▸ **WORK INSTRUCTIONS**
Please copy out the items below, substituting "post" for "tweet" and changing nothing else, and leave the pictures out.
--- start ---
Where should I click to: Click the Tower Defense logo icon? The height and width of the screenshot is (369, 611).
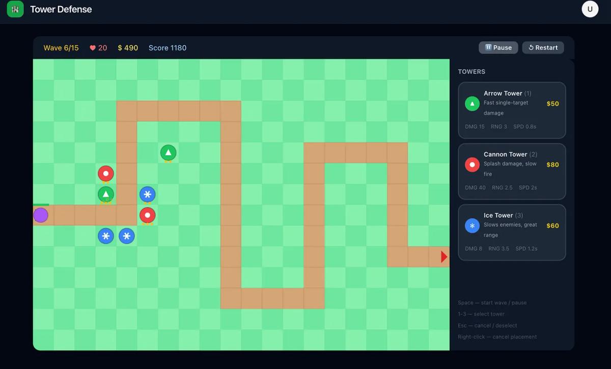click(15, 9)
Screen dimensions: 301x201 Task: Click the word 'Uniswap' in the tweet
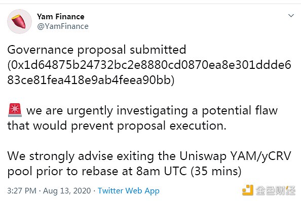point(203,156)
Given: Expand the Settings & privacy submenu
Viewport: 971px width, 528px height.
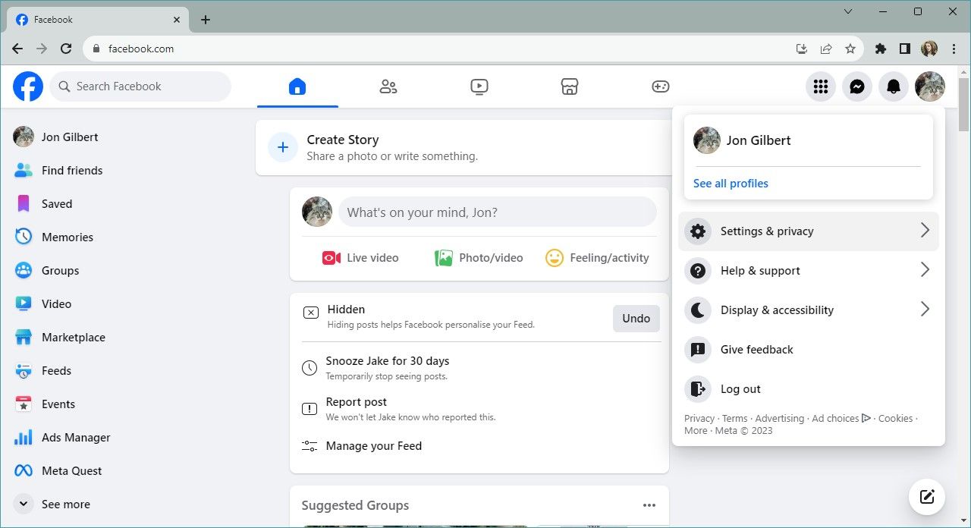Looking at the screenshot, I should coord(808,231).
--- end ---
▸ **SOLUTION FOR THIS PROBLEM**
Where should I click to: Click the Tower Defense logo icon? The height and width of the screenshot is (369, 611).
click(15, 9)
Screen dimensions: 301x201 Task: Click the word 'Uniswap' in the post
point(203,156)
Given: Expand the Settings & privacy submenu
Viewport: 971px width, 528px height.
Looking at the screenshot, I should coord(808,231).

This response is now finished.